Remarks by Mission Director Joakim Parker at the Center for Strategic & International Studies (CSIS) Conference ‘20 years of U.S.-Vietnam Relations: Business and Education Opportunities in Light of the TPP’

Thursday, January 14, 2016

HO CHI MINH CITY, January 14, 2016 -- Thank you Madame Ninh. I am humbled by being here with individuals whose leadership and personal participation has been so essential to the success of our people-to-people ties. The United States Government invests assistance broadly in cooperation in all of the areas highlighted in the prior panels, including the reforms needed for TPP. But I’ve been asked to focus on education.

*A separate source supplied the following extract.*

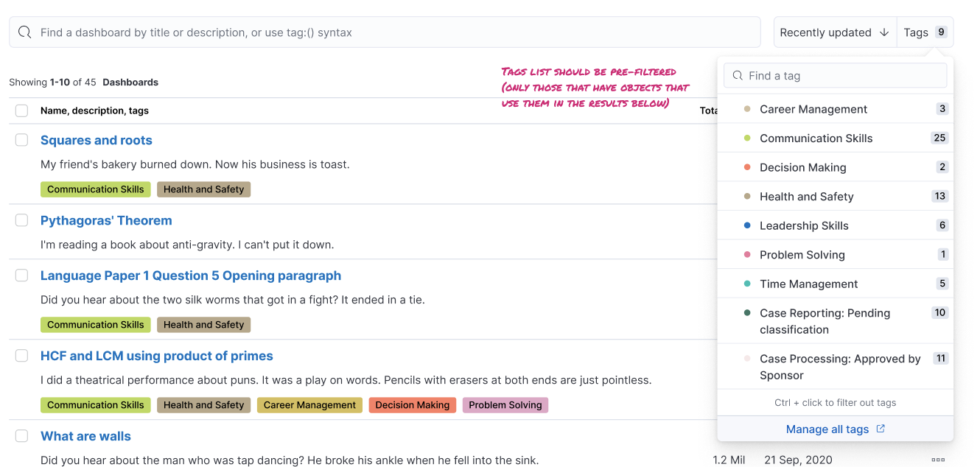Viewport: 980px width, 467px height.
Task: Click the count badge showing 9 on the Tags button
Action: [x=942, y=32]
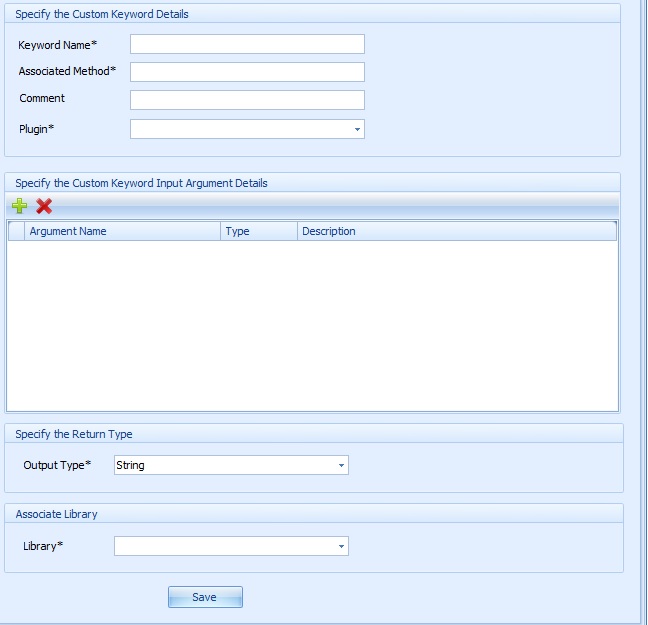Select the Description column header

At an event organized by USAID last August, Secretary of State John Kerry cited the education and exchange statistics mentioned already today. And he said: “These aren’t just statistics. They are a measure of one of the most remarkable transformations in history.”

The numbers have already grown since Kerry spoke. A 2015 USAID survey indicated that 88% of Vietnamese see the U.S. as a partner, and more than 70% of them identify education as an area benefitting from U.S. engagement. The appetite for connectivity is strong and growing – this is a transformation driven by its participants.

So it would be most appropriate to consider how the USG facilitates and invests in this transformation. Last summer’s Joint Vision Statement stated said that the two countries: “expect to accelerate education cooperation, including through institutions like Fulbright University Vietnam and other university partnerships and in the areas of English language collaboration. Both countries expect to consider visa facilitation measures to encourage greater numbers of tourists, students, and business visitors to both countries, and call for relevant U.S. and Vietnamese agencies to conclude as soon as possible a bilateral agreement on the construction of new compounds of their representative missions, including their embassies.” I would add that direct flights between the two countries represent a further ambition for people-to-people ties.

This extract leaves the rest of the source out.